■ **TASK BRIEF**
Beginning with the line where "This screenshot has width=789, height=423." appears, set down each line exactly until the records below end, and omit the pictures.

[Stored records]
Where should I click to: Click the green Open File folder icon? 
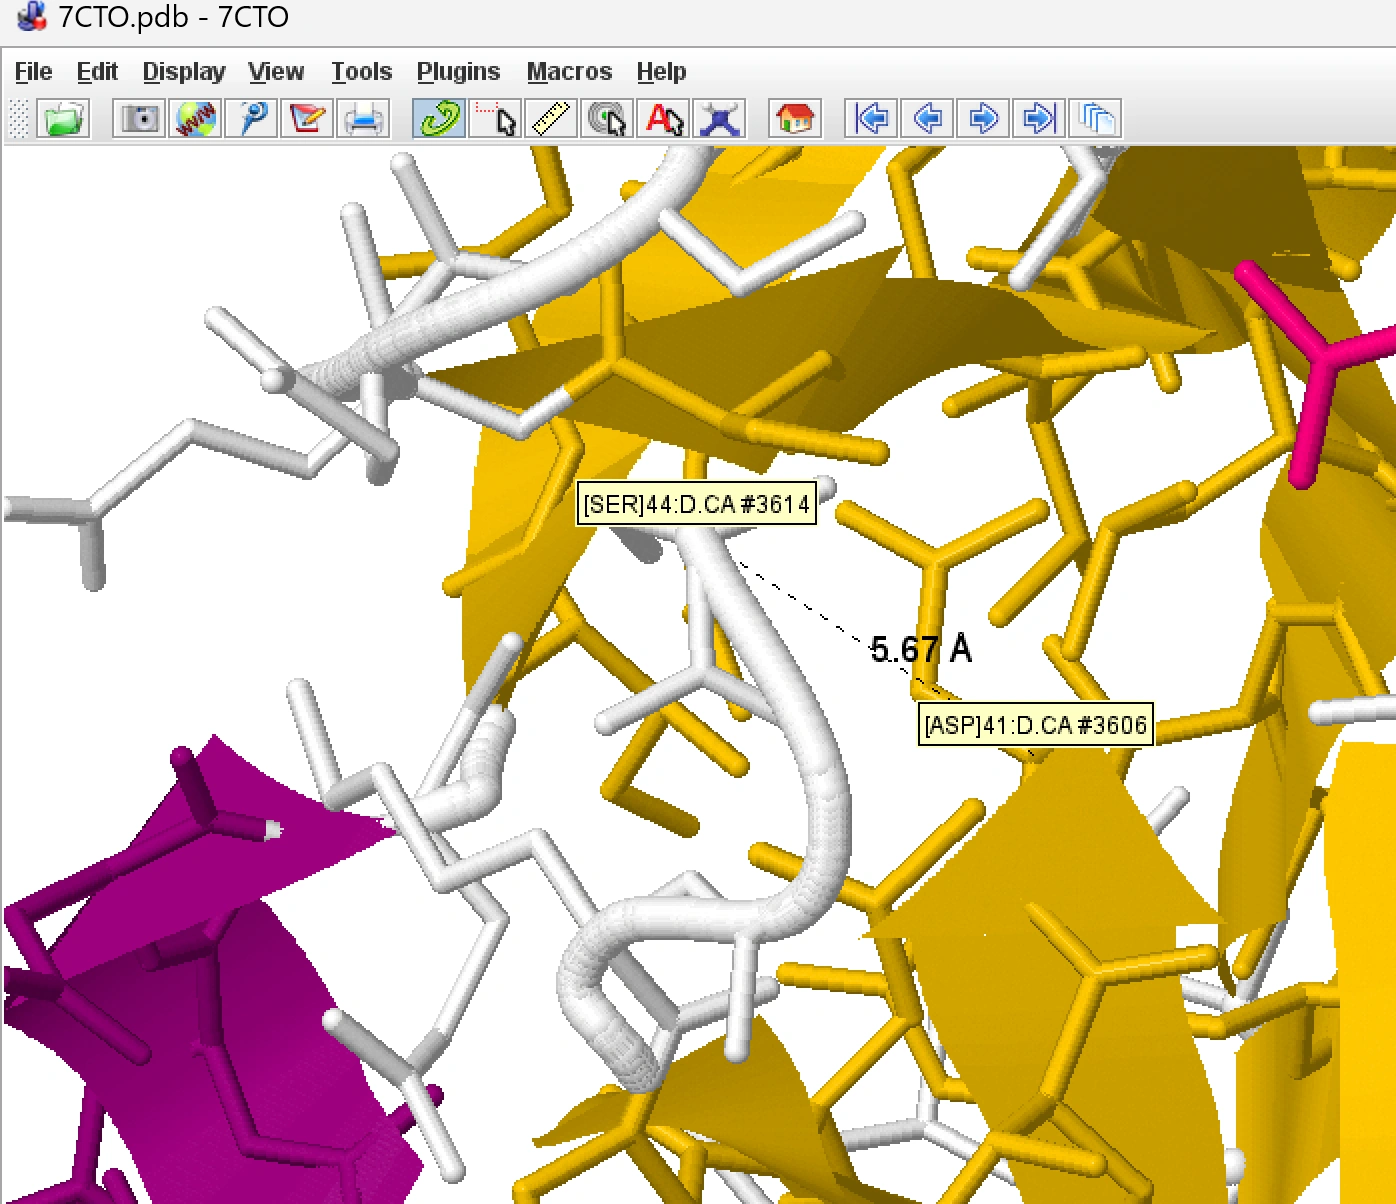(63, 119)
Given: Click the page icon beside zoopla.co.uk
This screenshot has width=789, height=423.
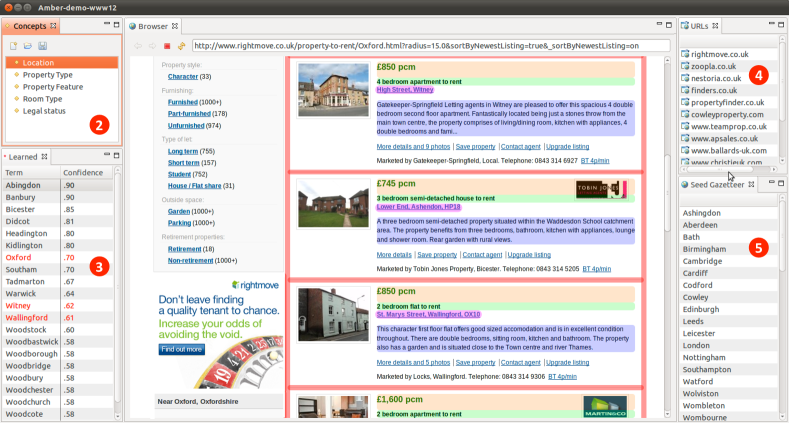Looking at the screenshot, I should [684, 66].
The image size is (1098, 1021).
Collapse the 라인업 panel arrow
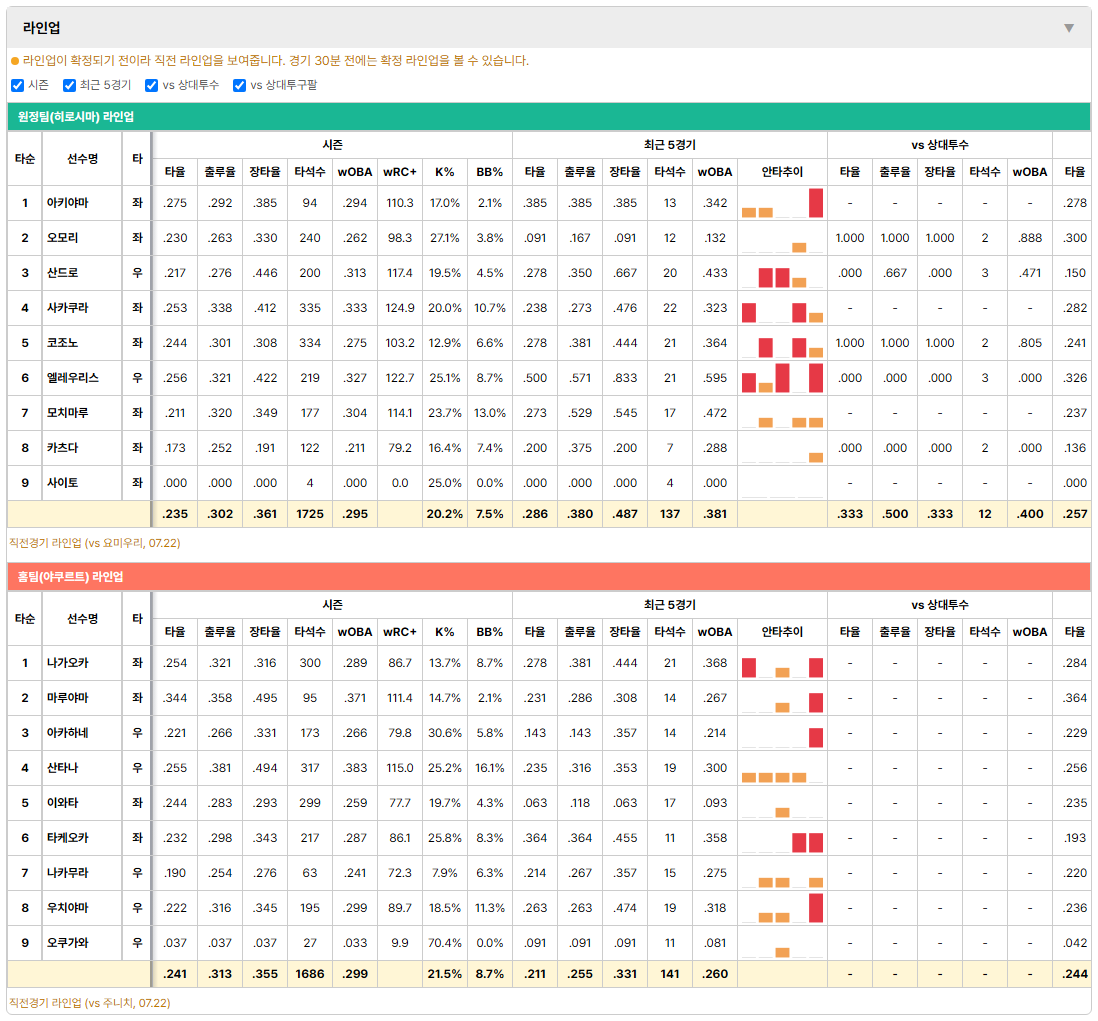[x=1069, y=28]
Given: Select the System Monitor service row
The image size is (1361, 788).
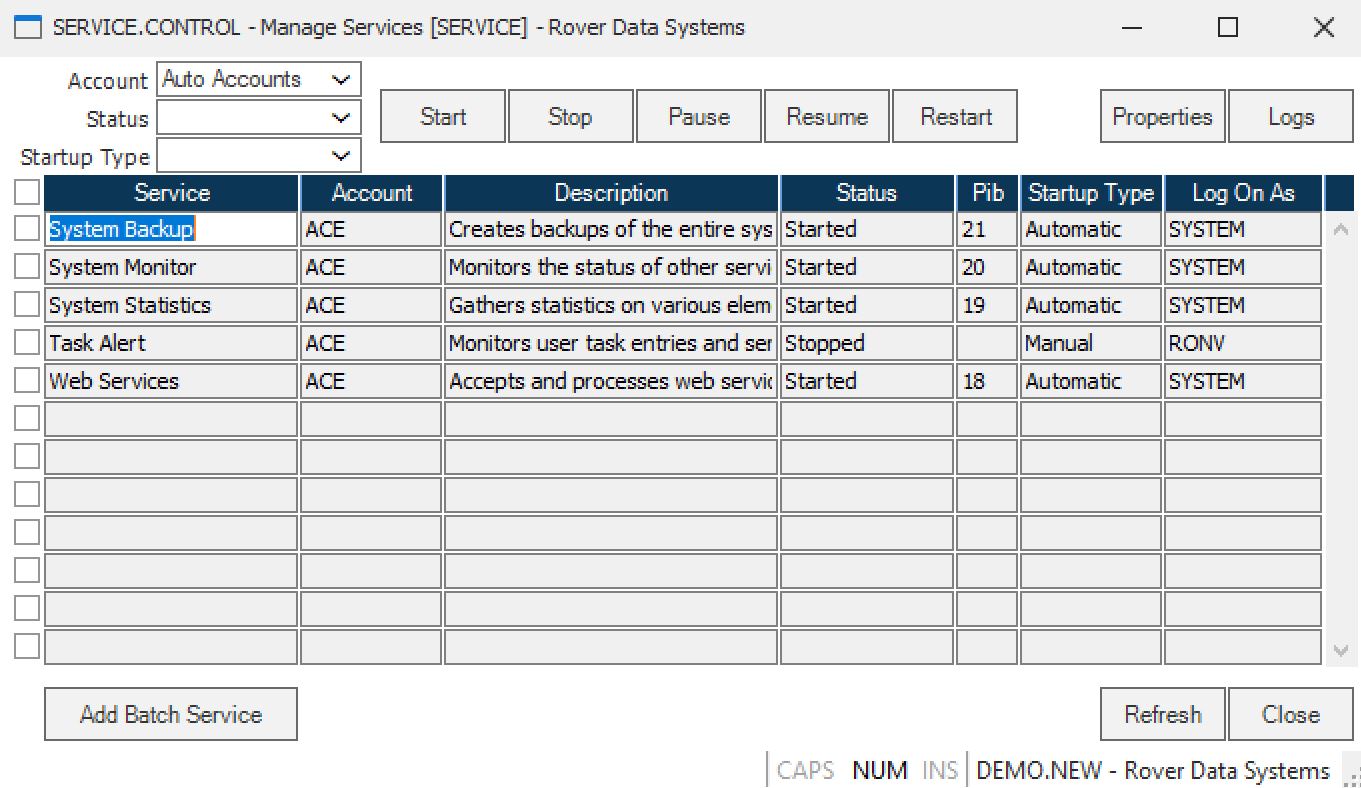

■ **ANSWER SECTION**
This screenshot has width=789, height=423.
Looking at the screenshot, I should [684, 66].
The image size is (1098, 1021).
Collapse the 라인업 panel arrow
[x=1069, y=28]
Given: Select the System Monitor service row
The image size is (1361, 788).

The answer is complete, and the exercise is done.